------ Veri kümesi satırları

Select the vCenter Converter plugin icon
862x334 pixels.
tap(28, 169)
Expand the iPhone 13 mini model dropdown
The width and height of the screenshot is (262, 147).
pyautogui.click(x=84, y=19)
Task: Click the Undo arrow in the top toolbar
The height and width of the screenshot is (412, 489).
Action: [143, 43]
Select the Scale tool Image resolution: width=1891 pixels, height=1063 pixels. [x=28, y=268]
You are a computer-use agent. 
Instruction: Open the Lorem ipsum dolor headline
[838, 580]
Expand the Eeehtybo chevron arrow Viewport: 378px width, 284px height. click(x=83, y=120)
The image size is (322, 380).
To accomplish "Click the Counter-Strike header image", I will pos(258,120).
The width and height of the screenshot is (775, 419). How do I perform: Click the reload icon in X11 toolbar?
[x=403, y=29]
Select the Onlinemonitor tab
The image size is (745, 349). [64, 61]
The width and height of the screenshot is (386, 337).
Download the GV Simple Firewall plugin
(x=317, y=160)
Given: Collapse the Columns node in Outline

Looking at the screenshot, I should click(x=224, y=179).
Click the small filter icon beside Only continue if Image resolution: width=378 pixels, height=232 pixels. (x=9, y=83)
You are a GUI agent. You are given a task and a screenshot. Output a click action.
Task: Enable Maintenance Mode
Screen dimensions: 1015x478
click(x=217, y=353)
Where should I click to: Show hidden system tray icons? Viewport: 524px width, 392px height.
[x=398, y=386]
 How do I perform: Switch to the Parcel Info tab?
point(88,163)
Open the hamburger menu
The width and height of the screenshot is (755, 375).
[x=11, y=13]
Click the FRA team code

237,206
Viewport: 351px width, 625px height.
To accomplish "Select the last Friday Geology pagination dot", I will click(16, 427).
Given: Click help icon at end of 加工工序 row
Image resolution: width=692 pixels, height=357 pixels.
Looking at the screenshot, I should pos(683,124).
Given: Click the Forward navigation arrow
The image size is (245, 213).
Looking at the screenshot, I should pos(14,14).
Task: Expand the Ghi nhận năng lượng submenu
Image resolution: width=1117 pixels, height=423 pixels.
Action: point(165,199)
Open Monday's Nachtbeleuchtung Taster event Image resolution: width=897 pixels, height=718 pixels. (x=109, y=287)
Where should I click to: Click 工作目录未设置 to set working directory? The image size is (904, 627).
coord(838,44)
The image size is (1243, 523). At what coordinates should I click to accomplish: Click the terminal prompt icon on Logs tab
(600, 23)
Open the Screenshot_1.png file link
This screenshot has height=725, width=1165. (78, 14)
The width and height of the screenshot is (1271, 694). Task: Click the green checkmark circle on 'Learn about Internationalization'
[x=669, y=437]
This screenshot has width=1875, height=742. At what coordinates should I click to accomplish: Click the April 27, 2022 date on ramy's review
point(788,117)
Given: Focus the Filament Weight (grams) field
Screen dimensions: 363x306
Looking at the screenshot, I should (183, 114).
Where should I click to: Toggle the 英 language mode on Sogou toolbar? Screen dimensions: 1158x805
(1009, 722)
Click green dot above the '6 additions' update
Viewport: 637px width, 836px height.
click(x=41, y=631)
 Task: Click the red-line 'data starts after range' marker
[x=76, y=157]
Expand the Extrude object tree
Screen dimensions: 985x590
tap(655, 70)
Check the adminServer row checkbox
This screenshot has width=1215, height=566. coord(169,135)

------------

-- Alıştırma hedefi --
Yukarıdaki tüm satırlarda "Image resolution" ifadesini "Screen resolution" ile değiştirerek satırları yeniden yazın. Başka hiçbir yeri değiştirmeyin.

-- Tamamlanmış görev --
Select the vCenter Converter plugin icon
862x334 pixels.
tap(28, 169)
Expand the iPhone 13 mini model dropdown
The width and height of the screenshot is (262, 147).
pyautogui.click(x=84, y=19)
Task: Click the Undo arrow in the top toolbar
The height and width of the screenshot is (412, 489).
Action: [143, 43]
Select the Scale tool Screen resolution: width=1891 pixels, height=1063 pixels. [x=28, y=268]
You are a computer-use agent. 
Instruction: Open the Lorem ipsum dolor headline
[838, 580]
Expand the Eeehtybo chevron arrow Viewport: 378px width, 284px height. click(x=83, y=120)
The image size is (322, 380).
To accomplish "Click the Counter-Strike header image", I will pos(258,120).
The width and height of the screenshot is (775, 419). How do I perform: Click the reload icon in X11 toolbar?
[x=403, y=29]
Select the Onlinemonitor tab
The image size is (745, 349). [64, 61]
The width and height of the screenshot is (386, 337).
Download the GV Simple Firewall plugin
(x=317, y=160)
Given: Collapse the Columns node in Outline

Looking at the screenshot, I should click(x=224, y=179).
Click the small filter icon beside Only continue if Screen resolution: width=378 pixels, height=232 pixels. (x=9, y=83)
You are a GUI agent. You are given a task and a screenshot. Output a click action.
Task: Enable Maintenance Mode
Screen dimensions: 1015x478
click(x=217, y=353)
Where should I click to: Show hidden system tray icons? Viewport: 524px width, 392px height.
[x=398, y=386]
 How do I perform: Switch to the Parcel Info tab?
point(88,163)
Open the hamburger menu
The width and height of the screenshot is (755, 375).
[x=11, y=13]
Click the FRA team code

237,206
Viewport: 351px width, 625px height.
To accomplish "Select the last Friday Geology pagination dot", I will click(16, 427).
Given: Click help icon at end of 加工工序 row
Screen resolution: width=692 pixels, height=357 pixels.
Looking at the screenshot, I should pos(683,124).
Given: Click the Forward navigation arrow
The image size is (245, 213).
Looking at the screenshot, I should pos(14,14).
Task: Expand the Ghi nhận năng lượng submenu
Screen resolution: width=1117 pixels, height=423 pixels.
Action: point(165,199)
Open Monday's Nachtbeleuchtung Taster event Screen resolution: width=897 pixels, height=718 pixels. (x=109, y=287)
Where should I click to: Click 工作目录未设置 to set working directory? The image size is (904, 627).
coord(838,44)
The image size is (1243, 523). At what coordinates should I click to accomplish: Click the terminal prompt icon on Logs tab
(600, 23)
Open the Screenshot_1.png file link
This screenshot has height=725, width=1165. (78, 14)
The width and height of the screenshot is (1271, 694). Task: Click the green checkmark circle on 'Learn about Internationalization'
[x=669, y=437]
This screenshot has width=1875, height=742. At what coordinates should I click to accomplish: Click the April 27, 2022 date on ramy's review
point(788,117)
Given: Focus the Filament Weight (grams) field
Screen dimensions: 363x306
Looking at the screenshot, I should (183, 114).
Where should I click to: Toggle the 英 language mode on Sogou toolbar? Screen dimensions: 1158x805
(1009, 722)
Click green dot above the '6 additions' update
Viewport: 637px width, 836px height.
click(x=41, y=631)
 Task: Click the red-line 'data starts after range' marker
[x=76, y=157]
Expand the Extrude object tree
Screen dimensions: 985x590
tap(655, 70)
Check the adminServer row checkbox
This screenshot has width=1215, height=566. coord(169,135)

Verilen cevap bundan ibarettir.